Joyce's Diary - April 2007
There are few cacti that I find as rewarding as Astrophytum All of them are beautiful and are well worth growing. I am fascinated by their very geometric shapes and by their wonderful flowers. My plants started flowering three weeks ago. I can never remember their starting quite so early. Unlike Mammillaria which have a glorious show of flowers for a few weeks and then no more flowers for a year, Astrophytum produce a succession of flowers from April to early Autumn.
I grow my Astrophytum in a 50/50 mixture of John Innes No. 3 and grit to which I add a shake of ground oyster shell and a shake of slow release fertiliser. I have found that they are sensitive to over watering so I tend to start watering them when my other plants are having their second watering and I finish watering a couple of weeks earlier in the Autumn than the rest of my plants. I grow them in a sunny part of the conservatory where the temperature does not drop much below ten degrees in the winter, but I have grown them in the greenhouse which is only kept just above freezing and they seemed to be quite happy there.

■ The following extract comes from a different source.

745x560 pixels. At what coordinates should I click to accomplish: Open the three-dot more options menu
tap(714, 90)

All Astrophytum are slow growing. Even ornatum which is the biggy of the family takes quite a long time to get there. The smallest in the family is asterias. It is spineless and resembles a sea urchin. Its yellow or red and yellow flowers can completely hide the plant body. This is the slowest growing and the most delicate Astrophytum, consequently it is very highly rated on the show bench. The secret seems to be to remember that it is small and slow growing and to water it accordingly.

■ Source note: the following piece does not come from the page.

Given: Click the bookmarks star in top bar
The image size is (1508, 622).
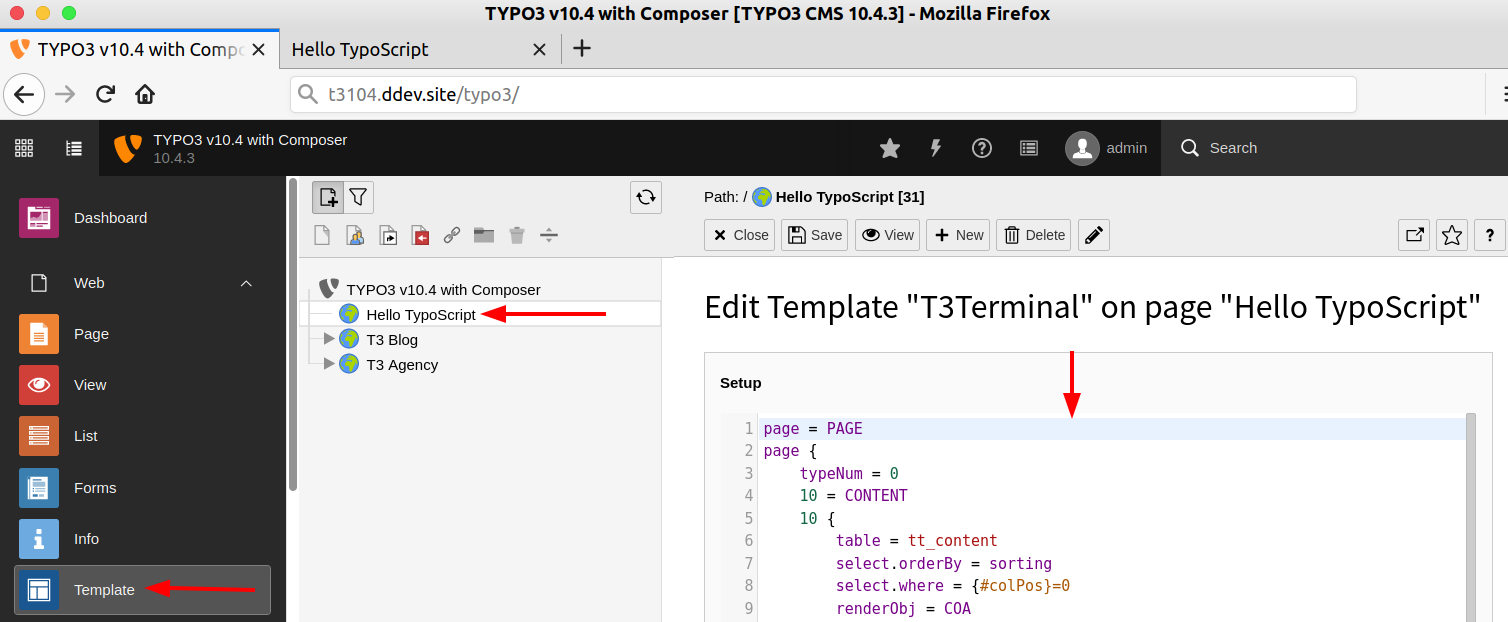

Astrophytum myriostigma (known as the Bishops Mitre Cactus because that is its shape) has no spines but is covered with white mealy flecks. Its yellow flowers are smaller than the others in the family but can be produced five or six at a time.
The largest flowers, (yellow with a deep red centre and four or more inches across) are produced on Astrophytum capricorne. Capricorne has long curling spines that can be white, golden, ginger or black.
I have never known Astrophytum to produce offsets but they are easily grown from their large black seeds.